### WHAT THE EXERCISE ASKS
Repeat precisely, and only, the lines between the line containing "You are a GUI" and the end of the listing below, both ends included.

(SUPPLIED MATERIAL begins)

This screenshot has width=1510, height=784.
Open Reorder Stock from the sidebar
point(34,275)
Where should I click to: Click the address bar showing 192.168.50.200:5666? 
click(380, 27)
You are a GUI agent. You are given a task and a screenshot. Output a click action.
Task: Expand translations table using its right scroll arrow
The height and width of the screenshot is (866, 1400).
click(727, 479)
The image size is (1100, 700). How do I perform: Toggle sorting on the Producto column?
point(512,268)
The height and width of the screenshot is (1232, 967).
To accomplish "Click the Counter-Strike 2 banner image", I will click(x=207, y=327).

(SUPPLIED MATERIAL ends)

### RESULT
You are a GUI agent. You are given a task and a screenshot. Output a click action.
Task: Expand translations table using its right scroll arrow
The height and width of the screenshot is (866, 1400).
click(727, 479)
The image size is (1100, 700). How do I perform: Toggle sorting on the Producto column?
point(512,268)
The height and width of the screenshot is (1232, 967).
To accomplish "Click the Counter-Strike 2 banner image", I will click(x=207, y=327).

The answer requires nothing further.